A review by ishanjmukherjee
The Fable of the Dragon-Tyrant by Nick Bostrom

4.0

This fable is held up as the reason for writing altruistically minded fiction: Vitalik Buterin, a billionaire, has it linked on his Twitter bio! Like Harry Potter and the Methods of Rationality, and The Sequences, it is inspiring how much The Fable is bothered with making the world a better place. The sequence about the man who says that death gives life meaning is one of the most emotionally forceful arguments I've read in fiction, or really anywhere. (The chapter on free will and the criminal justice system in Behave by Robert Sapolsky was another deeply impactful section for me in this regard.)

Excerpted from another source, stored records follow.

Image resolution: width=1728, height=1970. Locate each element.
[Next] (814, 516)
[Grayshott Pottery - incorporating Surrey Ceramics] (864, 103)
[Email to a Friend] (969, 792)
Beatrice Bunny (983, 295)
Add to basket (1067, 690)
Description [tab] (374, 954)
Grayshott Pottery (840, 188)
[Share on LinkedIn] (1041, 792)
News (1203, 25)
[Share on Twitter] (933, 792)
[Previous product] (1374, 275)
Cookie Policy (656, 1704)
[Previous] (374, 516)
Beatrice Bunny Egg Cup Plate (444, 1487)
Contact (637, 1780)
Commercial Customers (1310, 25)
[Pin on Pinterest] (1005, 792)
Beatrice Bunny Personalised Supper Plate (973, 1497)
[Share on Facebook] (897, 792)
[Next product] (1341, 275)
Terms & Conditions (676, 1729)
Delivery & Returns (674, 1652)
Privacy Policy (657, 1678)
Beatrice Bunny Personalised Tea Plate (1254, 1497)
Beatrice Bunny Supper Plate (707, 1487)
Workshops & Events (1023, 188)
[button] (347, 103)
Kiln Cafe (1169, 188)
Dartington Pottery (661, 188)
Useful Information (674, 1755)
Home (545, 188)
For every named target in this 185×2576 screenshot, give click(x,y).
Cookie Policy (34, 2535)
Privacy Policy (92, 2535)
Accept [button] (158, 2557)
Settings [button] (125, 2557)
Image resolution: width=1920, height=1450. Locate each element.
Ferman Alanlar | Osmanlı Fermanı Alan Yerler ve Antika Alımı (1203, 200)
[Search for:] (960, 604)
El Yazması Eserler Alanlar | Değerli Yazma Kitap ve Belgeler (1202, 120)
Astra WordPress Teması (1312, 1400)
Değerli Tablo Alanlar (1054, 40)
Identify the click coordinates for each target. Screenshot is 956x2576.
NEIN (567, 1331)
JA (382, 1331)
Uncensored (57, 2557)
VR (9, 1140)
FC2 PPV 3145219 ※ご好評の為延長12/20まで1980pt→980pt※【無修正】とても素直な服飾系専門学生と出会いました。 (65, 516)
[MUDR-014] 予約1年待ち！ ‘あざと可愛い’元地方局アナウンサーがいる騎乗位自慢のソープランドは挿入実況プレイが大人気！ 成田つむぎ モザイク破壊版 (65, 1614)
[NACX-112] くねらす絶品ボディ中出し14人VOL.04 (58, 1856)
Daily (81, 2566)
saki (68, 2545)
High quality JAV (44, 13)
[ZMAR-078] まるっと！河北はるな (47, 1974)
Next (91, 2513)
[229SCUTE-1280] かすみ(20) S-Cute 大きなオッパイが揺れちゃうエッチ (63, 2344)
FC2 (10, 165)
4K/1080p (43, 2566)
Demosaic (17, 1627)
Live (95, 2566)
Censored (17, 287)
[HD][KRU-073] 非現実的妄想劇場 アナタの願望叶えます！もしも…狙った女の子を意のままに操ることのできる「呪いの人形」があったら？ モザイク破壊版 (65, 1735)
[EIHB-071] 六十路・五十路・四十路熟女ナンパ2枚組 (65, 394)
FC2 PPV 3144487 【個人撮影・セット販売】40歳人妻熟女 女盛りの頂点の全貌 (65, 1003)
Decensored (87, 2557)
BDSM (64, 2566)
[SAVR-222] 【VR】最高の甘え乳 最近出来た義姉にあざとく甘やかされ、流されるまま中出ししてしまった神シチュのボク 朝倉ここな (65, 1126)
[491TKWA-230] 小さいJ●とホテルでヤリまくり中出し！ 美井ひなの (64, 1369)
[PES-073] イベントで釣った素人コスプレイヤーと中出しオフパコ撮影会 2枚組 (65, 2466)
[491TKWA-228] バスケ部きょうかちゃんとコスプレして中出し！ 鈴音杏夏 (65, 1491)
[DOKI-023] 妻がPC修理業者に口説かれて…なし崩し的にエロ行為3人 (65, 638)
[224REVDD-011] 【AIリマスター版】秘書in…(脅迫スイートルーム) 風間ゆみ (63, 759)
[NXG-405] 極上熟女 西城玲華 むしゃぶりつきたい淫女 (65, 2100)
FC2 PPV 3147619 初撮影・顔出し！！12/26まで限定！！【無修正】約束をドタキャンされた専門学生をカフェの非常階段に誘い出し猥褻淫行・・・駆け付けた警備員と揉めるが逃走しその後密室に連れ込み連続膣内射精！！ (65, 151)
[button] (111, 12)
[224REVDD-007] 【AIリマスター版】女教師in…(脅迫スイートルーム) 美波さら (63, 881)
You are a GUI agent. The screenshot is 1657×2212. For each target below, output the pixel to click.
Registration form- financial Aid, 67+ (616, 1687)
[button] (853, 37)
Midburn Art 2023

That said, I don't know how tractable anti-aging research is. There are good reasons to think it's not as tractable as slaying the dragon is in the fable: unlike reducing existential risk or slowing down climate change, averting aging isn't a public service, you can profit off of it. It seems unlikely to me that people who work on curing, say, cancer, haven't thought of tackling the problem of aging. While it is possible to argue that working on the moonshot problem of averting aging is worth it because the social value of this research could far outstrip the profits to the inventor of a cure (hence why not many people are working on it), curing aging is *highly* profitable -- you'd expect lots of people to be working on it even if it is only remotely tractable.

Nevertheless, this story is a nice reminder to care viscerally about improving the world.

Relatedly, I'm in awe of Nick Bostrom's memetic resume: anthropic bias, the vulnerable world hypothesis, the reversal test, astronomical waste, the unilateralist's curse. How does he come up with so many good ideas?